Autism Assessment
Understanding what a proper autism assessment involves, the diagnostic criteria used, and what to expect from the process.
Autism Spectrum Disorder diagnosis requires meeting criteria in both Domain A (social communication) and Domain B (restricted/repetitive patterns), plus additional requirements about timing and impairment.
Social-emotional reciprocity
- •Difficulty with back-and-forth conversation
- •Reduced sharing of interests or emotions
- •Difficulty initiating or responding to social interactions
Nonverbal communication
- •Difficulty integrating verbal and nonverbal communication
- •Atypical eye contact and body language
- •Difficulties understanding and using gestures
- •Limited or atypical facial expressions
Relationships
- •Difficulty adjusting behaviour to social contexts
- •Difficulty sharing imaginative play or making friends
- •Reduced interest in peers
Must meet ALL 3 criteria
Stereotyped movements, speech, or object use
- •Motor stereotypies (hand flapping, spinning)
- •Echolalia (repeating words/phrases)
- •Idiosyncratic use of phrases
- •Lining up objects
Insistence on sameness
- •Distress at small changes
- •Rigid thinking patterns
- •Greeting rituals
- •Need to take same route
Highly restricted interests
- •Strong attachment to unusual objects
- •Excessively focused interests
- •Perseverative topics of conversation
Sensory reactivity
- •Apparent indifference to pain/temperature
- •Adverse response to specific sounds or textures
- •Excessive smelling or touching of objects
- •Visual fascination with lights or movement
Must meet at least 2 of 4 criteria
Additional diagnostic requirements
Symptoms present in early developmental period
May not fully manifest until social demands exceed capacity, or may be masked.
Symptoms cause clinically significant impairment
In social, occupational, or other important areas of current functioning.
Not better explained by intellectual disability or global developmental delay
Though autism and intellectual disability can co-occur.
Assessment tools
These are the main tools clinicians use. Not all will be used in every assessment.
Gold-standard structured observation. Creates opportunities to observe social communication and play.
Highly trained administrator required. Not a "test" to pass or fail - it's an observation framework.
Detailed structured interview covering developmental history and current functioning.
Takes 2-3 hours. Very thorough but time-intensive.
Computerised structured interview covering autism symptoms and development.
Shorter than ADI-R. Often used in UK services.
Comprehensive interview that also assesses broader difficulties.
Good for complex presentations or when broader profile needed.
Note:
The assessment process
Referral
Initial concerns raised, referral accepted by assessment service.
Service reviews referral information, may request additional details, places on waiting list.
Information gathering
Questionnaires and background information collected.
Parents complete developmental history forms. School provides observations. Medical records reviewed.
Assessment appointment(s)
Direct assessment and interviews with clinician(s).
May be single session or multiple. Includes parent interview, observation/interaction with child.
Multidisciplinary discussion
Team reviews all information (in MDT models).
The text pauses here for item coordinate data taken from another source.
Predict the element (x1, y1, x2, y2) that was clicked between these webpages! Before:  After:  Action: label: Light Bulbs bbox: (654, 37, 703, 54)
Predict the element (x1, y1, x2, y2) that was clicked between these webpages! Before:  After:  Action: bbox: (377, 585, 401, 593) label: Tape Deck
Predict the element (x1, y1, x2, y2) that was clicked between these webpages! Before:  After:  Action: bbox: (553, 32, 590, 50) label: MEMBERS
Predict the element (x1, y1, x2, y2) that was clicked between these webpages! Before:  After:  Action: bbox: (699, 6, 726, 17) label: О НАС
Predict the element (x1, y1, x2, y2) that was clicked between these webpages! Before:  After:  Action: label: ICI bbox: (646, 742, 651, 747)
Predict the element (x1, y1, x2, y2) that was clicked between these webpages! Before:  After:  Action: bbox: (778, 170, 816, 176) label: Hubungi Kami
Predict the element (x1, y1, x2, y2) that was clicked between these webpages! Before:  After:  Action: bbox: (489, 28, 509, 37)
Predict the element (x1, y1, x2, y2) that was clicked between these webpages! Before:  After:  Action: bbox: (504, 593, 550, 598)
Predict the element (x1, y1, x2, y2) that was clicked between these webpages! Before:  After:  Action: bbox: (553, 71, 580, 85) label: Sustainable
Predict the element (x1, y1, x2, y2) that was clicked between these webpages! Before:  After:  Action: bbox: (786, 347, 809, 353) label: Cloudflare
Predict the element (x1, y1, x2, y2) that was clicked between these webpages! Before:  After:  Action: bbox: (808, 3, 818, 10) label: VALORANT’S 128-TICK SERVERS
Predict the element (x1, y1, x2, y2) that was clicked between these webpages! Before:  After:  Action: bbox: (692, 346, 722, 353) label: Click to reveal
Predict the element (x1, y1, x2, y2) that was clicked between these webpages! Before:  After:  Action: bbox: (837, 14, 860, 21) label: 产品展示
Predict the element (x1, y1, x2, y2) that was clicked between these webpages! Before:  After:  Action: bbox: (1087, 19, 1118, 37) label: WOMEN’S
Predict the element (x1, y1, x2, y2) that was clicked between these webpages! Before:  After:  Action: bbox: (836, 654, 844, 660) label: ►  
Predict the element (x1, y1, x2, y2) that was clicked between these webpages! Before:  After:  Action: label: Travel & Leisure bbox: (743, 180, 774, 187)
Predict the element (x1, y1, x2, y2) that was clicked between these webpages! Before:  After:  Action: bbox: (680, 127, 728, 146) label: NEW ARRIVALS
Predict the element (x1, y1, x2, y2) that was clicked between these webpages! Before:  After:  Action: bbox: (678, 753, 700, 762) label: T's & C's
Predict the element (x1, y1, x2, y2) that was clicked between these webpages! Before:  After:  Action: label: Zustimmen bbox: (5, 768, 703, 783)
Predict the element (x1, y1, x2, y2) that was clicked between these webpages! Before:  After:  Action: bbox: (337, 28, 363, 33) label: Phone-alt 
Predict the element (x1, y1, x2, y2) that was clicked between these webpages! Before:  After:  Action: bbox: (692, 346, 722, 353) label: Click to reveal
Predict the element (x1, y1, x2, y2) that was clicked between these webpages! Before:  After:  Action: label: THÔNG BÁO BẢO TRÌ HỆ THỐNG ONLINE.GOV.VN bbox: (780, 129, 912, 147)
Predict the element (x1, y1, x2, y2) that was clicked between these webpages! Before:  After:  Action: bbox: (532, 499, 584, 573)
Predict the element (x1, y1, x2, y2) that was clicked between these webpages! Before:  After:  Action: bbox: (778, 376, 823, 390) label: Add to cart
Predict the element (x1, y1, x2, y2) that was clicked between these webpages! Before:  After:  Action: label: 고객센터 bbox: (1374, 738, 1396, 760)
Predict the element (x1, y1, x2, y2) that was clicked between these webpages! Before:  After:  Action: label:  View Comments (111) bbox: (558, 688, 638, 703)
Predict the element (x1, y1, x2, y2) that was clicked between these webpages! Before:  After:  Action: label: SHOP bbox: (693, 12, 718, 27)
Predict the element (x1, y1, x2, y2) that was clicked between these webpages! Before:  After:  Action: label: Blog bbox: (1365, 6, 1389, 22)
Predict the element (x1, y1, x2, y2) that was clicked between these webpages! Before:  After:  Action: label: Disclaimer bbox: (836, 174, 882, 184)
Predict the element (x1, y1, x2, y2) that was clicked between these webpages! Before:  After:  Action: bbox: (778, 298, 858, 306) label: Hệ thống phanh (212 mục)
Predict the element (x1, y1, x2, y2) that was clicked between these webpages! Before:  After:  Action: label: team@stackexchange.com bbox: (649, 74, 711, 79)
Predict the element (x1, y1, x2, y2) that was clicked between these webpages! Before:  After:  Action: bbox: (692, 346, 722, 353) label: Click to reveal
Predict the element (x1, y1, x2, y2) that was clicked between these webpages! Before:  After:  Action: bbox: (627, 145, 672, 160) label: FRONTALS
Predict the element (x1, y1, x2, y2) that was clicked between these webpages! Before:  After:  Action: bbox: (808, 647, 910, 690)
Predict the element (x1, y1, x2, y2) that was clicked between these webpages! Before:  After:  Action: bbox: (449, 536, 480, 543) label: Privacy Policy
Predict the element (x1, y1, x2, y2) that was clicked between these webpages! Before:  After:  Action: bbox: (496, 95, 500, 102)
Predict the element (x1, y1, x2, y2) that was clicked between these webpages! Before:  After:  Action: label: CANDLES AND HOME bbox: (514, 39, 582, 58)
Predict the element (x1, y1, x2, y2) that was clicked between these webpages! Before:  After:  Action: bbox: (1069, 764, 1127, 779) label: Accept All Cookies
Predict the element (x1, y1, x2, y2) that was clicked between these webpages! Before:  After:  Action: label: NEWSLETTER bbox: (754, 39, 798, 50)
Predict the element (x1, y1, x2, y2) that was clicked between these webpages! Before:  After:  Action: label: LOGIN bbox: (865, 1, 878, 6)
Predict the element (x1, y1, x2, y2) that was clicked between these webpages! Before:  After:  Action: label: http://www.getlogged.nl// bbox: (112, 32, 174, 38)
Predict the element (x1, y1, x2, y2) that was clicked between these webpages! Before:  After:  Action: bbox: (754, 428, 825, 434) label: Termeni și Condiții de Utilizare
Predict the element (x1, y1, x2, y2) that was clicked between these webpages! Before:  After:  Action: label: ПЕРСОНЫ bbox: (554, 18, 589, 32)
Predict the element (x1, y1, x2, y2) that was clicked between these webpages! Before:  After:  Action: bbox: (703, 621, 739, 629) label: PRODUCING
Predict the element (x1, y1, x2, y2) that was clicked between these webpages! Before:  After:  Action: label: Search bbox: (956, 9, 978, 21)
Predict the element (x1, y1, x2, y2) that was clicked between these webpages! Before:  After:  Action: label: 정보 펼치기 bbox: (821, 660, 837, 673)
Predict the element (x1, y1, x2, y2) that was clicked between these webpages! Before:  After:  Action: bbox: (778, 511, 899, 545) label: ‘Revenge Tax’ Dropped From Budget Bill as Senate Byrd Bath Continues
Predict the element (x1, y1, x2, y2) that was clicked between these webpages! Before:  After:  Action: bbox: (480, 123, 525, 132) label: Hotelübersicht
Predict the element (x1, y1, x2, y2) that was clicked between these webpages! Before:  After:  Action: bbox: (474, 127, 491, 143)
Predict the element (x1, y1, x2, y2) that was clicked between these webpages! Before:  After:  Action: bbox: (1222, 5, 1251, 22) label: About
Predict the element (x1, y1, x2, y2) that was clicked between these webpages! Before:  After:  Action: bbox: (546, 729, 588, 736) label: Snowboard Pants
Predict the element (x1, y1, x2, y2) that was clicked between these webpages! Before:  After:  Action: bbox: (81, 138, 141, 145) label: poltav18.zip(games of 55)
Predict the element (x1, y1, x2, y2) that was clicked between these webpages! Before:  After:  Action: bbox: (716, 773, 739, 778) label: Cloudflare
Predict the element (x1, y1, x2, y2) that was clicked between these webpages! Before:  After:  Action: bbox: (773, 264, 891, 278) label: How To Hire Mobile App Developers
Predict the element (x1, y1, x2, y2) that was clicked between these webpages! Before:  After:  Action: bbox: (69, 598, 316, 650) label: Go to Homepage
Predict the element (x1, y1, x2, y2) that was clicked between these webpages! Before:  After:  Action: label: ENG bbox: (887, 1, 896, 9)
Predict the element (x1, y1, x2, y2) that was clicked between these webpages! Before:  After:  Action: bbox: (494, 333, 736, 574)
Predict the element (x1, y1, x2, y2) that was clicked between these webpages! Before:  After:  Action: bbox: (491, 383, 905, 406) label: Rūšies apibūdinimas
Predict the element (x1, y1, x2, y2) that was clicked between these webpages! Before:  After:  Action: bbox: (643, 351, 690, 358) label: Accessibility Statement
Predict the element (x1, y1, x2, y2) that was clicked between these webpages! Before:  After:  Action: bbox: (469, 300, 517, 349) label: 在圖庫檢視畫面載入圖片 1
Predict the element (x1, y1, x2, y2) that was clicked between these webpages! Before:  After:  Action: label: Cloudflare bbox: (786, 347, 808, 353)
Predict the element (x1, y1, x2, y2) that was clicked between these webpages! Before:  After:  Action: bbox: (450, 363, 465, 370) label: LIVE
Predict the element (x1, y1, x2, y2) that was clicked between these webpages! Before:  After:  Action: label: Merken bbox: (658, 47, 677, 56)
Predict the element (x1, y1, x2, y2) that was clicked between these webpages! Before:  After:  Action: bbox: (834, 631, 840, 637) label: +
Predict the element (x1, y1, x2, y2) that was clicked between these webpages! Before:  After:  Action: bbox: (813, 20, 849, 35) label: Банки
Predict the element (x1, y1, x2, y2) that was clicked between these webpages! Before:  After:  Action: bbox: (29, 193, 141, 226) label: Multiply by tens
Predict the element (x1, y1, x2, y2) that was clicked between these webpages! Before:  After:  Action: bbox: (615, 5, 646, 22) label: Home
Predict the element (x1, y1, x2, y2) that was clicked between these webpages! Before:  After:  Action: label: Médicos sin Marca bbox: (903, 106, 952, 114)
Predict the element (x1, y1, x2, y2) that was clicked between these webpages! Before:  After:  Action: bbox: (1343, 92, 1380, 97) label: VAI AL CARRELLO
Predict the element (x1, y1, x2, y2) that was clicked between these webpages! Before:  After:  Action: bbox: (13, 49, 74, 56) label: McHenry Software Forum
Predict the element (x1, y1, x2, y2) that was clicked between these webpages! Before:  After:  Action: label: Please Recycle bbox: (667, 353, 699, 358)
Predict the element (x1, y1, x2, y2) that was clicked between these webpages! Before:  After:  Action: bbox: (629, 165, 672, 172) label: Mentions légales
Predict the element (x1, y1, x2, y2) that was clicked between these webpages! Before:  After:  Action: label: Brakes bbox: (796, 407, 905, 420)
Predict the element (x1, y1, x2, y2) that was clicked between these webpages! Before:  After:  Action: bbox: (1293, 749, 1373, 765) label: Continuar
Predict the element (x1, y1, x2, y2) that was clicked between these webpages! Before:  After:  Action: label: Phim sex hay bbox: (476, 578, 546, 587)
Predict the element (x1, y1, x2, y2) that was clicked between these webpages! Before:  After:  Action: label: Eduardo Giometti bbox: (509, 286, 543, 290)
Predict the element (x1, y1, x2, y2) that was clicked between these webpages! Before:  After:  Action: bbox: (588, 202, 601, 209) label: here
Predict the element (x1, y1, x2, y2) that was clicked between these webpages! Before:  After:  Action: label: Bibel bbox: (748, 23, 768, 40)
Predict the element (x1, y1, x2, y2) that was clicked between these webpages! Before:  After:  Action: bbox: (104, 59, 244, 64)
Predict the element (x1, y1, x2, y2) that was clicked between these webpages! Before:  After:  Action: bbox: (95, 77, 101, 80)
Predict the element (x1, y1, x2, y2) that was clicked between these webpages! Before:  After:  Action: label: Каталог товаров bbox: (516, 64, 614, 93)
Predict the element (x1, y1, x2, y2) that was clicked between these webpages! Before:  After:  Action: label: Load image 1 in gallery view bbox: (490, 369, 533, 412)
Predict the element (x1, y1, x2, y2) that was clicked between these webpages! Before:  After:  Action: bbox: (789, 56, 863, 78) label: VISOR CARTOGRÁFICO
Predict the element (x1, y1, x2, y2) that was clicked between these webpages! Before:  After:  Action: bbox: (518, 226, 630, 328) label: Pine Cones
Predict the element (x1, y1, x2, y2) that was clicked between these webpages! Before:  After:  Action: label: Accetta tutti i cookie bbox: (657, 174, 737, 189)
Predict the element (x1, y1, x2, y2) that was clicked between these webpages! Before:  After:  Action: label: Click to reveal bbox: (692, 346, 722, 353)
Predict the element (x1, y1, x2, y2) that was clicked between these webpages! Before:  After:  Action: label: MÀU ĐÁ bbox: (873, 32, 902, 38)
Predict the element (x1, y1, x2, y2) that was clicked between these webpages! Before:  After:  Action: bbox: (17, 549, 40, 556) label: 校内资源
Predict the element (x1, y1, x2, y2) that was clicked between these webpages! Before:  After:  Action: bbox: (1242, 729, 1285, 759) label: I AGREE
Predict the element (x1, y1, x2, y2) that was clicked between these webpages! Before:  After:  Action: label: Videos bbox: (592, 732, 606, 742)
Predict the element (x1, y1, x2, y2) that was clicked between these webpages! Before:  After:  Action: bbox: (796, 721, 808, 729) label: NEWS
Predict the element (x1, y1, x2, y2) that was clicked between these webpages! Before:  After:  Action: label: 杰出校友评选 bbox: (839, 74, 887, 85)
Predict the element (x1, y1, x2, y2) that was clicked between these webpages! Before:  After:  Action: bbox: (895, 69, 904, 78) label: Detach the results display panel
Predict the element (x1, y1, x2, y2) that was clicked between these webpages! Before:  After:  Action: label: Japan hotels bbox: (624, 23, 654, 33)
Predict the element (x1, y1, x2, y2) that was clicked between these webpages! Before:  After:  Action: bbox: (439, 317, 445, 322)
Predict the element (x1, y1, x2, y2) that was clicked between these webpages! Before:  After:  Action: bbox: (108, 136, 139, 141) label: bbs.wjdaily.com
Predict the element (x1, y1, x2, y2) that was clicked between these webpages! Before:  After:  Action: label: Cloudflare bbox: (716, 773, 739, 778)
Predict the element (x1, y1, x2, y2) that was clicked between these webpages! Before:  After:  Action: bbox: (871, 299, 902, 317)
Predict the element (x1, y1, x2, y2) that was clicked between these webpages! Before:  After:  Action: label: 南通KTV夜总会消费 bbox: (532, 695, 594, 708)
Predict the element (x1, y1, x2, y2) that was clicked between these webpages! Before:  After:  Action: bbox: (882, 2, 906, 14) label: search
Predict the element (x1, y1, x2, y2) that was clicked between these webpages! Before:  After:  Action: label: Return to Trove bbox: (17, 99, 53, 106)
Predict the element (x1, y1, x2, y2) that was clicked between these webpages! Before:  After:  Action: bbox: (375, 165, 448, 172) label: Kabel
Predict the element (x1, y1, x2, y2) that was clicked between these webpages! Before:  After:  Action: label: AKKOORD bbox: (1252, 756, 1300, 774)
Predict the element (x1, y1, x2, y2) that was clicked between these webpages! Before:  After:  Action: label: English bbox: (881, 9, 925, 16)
Different professionals share observations, reach consensus on diagnosis.
Feedback
Results shared with family.
Diagnosis explained, questions answered, next steps discussed.
Report
Written documentation provided.
Detailed report with history, findings, diagnostic conclusions, and recommendations.
Challenging presentations
Some autistic people are harder to diagnose. This doesn't mean they're "less autistic" - it means standard approaches may not capture their experience.
Challenges:
- May camouflage/mask social difficulties
- May have learned social scripts
- Interests may be more typical (though intense)
- Friendship difficulties may be subtle
Approach: Look beyond surface. Ask about effort required. Consider impact of masking.
Challenges:
- May compensate with intelligence
- Difficulties may emerge later (secondary school)
- May be dismissed as "quirky but fine"
- Often delayed diagnosis
Approach: Compare to cognitive peers. Look for hidden struggles. Consider internal experience.
Challenges:
- ADHD can mask autism features
- Social difficulties attributed to impulsivity
- Hyperactivity can obscure repetitive behaviours
- Shared features complicate assessment
Approach: Assess both thoroughly. Consider staged assessment.
Challenges:
- Autism features may be attributed to language delay
- Communication difficulties affect assessment
- May need adapted assessment approaches
Approach: Use appropriate tools. Focus on nonverbal communication. Involve speech therapy.
Autism assessment is clinical judgement, not a test. There's no blood test or brain scan for autism. Diagnosis is made by trained clinicians integrating information from multiple sources to form a clinical opinion.
A good assessment considers not just whether criteria are met, but how autism presents in your specific child, what support they need, and what their strengths are.